AIM OF THE TASK: Output exactly the lines that run from the line with "Toggle the horizontal bar chart view" to the end of the material, both ends included, and no other lines.

THE RECORDS:
========================================================================

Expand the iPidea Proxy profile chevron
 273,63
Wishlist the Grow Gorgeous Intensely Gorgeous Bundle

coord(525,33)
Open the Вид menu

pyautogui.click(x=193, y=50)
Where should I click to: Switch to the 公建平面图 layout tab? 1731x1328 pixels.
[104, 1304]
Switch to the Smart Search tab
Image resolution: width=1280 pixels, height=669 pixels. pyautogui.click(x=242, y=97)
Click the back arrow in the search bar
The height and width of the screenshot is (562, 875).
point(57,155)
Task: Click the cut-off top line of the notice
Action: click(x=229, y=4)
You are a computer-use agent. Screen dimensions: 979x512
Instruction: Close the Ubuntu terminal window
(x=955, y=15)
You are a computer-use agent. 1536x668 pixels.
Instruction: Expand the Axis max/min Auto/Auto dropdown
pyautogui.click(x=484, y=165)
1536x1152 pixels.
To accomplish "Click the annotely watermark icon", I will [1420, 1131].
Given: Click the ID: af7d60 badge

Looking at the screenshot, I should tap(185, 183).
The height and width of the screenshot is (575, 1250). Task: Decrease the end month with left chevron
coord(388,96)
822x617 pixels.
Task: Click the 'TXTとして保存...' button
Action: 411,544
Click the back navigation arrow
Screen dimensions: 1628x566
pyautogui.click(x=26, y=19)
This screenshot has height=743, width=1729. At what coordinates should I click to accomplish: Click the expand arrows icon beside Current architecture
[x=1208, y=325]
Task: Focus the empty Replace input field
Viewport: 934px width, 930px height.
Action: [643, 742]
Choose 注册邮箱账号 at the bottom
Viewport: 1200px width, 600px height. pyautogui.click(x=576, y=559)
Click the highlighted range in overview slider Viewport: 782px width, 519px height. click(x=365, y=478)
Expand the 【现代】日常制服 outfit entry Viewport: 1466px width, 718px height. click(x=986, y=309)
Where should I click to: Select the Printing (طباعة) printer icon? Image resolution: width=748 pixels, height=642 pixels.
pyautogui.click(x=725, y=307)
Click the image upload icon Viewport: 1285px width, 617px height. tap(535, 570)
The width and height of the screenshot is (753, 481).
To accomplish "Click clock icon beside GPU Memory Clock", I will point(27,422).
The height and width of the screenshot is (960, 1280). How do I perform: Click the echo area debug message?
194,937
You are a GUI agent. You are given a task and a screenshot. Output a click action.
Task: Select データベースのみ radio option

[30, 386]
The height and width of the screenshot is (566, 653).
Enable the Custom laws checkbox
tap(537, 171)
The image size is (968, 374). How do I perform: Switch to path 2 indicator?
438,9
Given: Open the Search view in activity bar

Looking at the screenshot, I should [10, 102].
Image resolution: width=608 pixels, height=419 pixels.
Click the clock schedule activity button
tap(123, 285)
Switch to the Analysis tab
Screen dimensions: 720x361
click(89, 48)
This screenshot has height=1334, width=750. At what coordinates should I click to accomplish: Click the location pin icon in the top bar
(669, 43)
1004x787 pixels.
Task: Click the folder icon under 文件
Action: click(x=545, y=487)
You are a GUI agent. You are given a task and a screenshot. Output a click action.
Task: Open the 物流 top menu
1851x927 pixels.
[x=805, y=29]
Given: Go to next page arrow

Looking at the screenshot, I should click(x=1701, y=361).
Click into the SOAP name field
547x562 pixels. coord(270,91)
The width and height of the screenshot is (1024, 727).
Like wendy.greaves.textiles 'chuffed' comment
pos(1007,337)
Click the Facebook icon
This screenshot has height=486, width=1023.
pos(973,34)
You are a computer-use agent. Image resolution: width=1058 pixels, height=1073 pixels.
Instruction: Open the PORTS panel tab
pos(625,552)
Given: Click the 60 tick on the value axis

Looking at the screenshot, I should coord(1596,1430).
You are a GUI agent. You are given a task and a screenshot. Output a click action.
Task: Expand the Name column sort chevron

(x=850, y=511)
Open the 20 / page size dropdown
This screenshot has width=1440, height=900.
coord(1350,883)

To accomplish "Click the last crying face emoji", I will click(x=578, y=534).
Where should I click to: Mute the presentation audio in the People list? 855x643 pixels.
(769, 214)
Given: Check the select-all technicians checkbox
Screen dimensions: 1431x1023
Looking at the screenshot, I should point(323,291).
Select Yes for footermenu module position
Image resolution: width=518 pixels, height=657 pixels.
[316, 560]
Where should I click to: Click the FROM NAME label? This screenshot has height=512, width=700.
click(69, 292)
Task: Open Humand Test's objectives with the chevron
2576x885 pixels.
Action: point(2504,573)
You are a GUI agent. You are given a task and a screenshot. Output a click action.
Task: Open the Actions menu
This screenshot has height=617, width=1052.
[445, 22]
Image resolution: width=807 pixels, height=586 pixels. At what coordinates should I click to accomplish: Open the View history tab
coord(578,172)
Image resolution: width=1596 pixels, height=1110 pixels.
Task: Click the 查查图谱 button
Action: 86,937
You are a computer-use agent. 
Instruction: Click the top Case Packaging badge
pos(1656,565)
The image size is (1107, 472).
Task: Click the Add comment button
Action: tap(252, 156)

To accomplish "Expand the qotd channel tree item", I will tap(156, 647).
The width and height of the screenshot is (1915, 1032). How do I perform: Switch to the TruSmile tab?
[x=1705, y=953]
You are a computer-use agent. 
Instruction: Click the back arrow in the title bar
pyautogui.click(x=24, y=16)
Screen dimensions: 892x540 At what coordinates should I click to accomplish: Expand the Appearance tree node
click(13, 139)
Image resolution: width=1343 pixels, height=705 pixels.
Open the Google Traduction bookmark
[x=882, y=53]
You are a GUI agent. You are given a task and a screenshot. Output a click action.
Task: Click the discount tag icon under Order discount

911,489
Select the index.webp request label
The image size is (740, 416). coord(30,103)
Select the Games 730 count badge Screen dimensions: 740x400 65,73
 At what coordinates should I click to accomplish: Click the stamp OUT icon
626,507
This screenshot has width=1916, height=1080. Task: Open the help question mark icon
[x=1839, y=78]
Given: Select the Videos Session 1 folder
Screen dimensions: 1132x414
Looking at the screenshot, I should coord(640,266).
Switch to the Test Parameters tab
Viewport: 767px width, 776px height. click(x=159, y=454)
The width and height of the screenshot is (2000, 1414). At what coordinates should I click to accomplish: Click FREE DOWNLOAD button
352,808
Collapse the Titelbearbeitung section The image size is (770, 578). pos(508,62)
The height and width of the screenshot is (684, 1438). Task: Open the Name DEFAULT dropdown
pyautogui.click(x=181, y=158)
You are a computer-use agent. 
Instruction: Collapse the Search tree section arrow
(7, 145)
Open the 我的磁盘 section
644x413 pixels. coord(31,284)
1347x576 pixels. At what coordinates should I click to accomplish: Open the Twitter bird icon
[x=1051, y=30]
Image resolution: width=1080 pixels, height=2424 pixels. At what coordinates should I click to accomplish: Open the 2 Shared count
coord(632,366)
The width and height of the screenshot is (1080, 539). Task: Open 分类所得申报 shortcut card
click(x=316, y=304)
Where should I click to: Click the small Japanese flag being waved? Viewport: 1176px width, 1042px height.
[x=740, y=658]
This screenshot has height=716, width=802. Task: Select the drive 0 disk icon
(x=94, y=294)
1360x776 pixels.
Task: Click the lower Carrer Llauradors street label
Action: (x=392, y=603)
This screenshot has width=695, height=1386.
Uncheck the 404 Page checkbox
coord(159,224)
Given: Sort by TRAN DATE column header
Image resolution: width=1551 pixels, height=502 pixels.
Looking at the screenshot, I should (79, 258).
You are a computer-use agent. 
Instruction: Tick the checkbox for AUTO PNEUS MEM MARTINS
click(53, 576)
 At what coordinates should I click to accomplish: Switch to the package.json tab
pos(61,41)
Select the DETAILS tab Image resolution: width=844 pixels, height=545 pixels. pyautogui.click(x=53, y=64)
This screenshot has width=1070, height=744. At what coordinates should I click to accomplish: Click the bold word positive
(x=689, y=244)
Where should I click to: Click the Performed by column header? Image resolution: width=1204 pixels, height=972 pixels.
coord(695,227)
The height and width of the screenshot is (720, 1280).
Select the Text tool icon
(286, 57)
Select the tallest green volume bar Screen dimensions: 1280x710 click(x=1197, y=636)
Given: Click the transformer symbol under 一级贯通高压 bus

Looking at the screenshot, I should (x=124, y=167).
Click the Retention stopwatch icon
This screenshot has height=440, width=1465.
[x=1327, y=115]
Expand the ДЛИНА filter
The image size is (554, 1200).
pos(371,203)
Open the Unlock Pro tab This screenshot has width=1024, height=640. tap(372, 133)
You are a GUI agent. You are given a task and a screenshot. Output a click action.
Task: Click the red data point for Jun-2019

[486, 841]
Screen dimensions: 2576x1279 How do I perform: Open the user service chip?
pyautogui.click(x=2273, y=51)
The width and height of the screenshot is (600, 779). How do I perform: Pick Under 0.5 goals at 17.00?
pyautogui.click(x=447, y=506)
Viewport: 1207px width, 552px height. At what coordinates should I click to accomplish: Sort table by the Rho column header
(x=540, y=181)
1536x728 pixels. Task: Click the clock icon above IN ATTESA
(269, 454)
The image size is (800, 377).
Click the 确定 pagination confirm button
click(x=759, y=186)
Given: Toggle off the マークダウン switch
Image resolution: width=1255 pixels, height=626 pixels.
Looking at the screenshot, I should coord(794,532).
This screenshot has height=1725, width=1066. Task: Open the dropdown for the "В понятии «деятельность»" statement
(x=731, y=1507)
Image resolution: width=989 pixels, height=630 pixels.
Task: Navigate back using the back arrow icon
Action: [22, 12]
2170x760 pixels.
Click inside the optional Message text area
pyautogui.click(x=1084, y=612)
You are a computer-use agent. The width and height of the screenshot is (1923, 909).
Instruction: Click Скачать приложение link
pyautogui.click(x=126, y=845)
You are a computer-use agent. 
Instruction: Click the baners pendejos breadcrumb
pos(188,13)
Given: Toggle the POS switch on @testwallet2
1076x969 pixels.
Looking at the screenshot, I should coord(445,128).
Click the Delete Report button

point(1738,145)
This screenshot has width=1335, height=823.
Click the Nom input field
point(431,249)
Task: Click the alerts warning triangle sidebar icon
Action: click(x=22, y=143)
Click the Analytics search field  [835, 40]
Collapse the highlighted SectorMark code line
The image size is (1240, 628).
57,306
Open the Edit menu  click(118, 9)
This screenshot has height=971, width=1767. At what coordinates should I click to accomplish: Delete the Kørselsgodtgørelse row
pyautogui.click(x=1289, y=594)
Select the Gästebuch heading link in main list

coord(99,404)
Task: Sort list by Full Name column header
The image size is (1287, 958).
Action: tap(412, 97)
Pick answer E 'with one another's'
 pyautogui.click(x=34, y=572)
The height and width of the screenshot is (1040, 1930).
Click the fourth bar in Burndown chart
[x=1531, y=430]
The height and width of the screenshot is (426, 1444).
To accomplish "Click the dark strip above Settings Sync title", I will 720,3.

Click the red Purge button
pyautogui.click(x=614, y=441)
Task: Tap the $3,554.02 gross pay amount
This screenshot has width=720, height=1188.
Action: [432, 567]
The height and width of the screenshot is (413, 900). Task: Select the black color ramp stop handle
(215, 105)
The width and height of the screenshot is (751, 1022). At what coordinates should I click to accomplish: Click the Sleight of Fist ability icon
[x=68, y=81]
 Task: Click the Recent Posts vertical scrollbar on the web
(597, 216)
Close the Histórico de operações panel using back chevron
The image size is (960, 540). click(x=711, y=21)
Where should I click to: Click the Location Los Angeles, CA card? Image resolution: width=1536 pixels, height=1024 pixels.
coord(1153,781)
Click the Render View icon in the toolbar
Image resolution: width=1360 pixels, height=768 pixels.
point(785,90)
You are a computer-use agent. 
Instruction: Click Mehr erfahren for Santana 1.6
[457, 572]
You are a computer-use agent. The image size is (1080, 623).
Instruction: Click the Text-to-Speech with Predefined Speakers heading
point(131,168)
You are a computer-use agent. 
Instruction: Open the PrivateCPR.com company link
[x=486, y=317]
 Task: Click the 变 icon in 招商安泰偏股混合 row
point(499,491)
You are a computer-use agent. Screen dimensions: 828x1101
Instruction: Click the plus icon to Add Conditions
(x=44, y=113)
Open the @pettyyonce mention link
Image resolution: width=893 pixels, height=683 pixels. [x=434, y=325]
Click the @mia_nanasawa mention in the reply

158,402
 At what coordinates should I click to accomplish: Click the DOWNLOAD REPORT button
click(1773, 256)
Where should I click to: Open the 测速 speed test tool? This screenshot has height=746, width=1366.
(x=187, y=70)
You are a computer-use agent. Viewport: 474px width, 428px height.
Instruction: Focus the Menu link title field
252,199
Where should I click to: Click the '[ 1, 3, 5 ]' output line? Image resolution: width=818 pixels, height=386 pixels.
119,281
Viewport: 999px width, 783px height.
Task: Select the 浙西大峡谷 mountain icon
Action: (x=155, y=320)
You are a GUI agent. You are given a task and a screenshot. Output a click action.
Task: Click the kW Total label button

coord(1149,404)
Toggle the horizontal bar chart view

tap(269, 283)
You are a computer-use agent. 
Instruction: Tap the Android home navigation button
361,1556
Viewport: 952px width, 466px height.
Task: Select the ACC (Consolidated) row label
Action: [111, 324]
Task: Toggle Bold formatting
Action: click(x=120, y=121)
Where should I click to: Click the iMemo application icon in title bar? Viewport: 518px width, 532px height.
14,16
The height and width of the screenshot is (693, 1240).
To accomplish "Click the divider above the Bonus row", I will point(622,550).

========================================================================

RESULT OF THE EXERCISE:
Toggle the horizontal bar chart view

tap(269, 283)
You are a computer-use agent. 
Instruction: Tap the Android home navigation button
361,1556
Viewport: 952px width, 466px height.
Task: Select the ACC (Consolidated) row label
Action: [111, 324]
Task: Toggle Bold formatting
Action: click(x=120, y=121)
Where should I click to: Click the iMemo application icon in title bar? Viewport: 518px width, 532px height.
14,16
The height and width of the screenshot is (693, 1240).
To accomplish "Click the divider above the Bonus row", I will point(622,550).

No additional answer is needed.